But what had I learned thus far with so much effort? Nothing certain among the ancients; nothing beautiful among the moderns. The past and the present are two unfinished statues: the one has been rescued, all mutilated, from the ruin of the ages; the other has not yet been perfected by the future.

But are you surprised perhaps, my old friends, you especially, inhabitants of the wilderness, that in the tale of my travels I have not once spoken of the wonders of nature?

One day, I climbed to Etna’s summit, a volcano burning in an island’s midst. I saw the sun rise in the immensity of horizon below me, Sicily narrowing to a point at my feet, and the sea stretching into distant space. In this perpendicular view of the scene, the waves seemed to me no more than geographic lines traced on a map; but while my gaze perceived these things on one side, on the other it plunged into Etna’s crater, whose burning innards I could see amongst black clouds of vapour.

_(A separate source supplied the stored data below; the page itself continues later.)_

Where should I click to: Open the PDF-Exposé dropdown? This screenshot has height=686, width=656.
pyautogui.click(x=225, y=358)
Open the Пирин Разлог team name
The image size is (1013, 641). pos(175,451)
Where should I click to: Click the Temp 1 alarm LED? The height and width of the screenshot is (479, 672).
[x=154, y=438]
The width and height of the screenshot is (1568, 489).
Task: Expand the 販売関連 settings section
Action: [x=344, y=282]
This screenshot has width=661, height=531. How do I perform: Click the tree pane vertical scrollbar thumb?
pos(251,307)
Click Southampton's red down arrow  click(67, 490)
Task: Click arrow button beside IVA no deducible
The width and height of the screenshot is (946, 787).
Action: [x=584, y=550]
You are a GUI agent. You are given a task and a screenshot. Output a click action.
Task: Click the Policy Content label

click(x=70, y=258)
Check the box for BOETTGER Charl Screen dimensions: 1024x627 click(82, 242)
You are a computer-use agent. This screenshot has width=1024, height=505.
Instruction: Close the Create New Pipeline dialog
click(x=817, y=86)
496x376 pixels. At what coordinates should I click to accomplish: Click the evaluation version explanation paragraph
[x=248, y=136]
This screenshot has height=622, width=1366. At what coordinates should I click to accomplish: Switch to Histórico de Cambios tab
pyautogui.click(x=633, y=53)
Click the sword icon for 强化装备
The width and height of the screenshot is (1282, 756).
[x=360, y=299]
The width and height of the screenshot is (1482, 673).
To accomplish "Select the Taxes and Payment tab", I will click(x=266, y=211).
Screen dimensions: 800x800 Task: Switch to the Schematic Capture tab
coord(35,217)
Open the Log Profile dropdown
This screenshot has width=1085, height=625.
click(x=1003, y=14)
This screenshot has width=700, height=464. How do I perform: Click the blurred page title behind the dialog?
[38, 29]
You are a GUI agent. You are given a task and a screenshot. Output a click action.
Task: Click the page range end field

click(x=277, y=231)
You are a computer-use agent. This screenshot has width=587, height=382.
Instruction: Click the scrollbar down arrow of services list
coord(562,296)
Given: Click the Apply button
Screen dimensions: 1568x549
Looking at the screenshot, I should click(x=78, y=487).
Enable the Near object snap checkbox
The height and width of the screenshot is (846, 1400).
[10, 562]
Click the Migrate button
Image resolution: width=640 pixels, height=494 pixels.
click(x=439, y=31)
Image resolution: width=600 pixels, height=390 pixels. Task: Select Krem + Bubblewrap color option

Eruption of Mount Etna, 1766

‘Eruption of Mount Etna, 1766’
Jean Baptiste Chapuy, Alessandro d' Anna, 1770 - 1802
The Rijksmuseum

A young man full of passion, seated on the rim of a volcano, and weeping over the mortals whose dwellings he can barely see at his feet, is he not, venerable fathers, truly an object worthy of your pity; yet, whatever you may think of René, this scene offers you an image of his character and his existence; it is thus that throughout my life I have had before my eyes a creation, at once immense and subtle, an abyss yawning at my side.’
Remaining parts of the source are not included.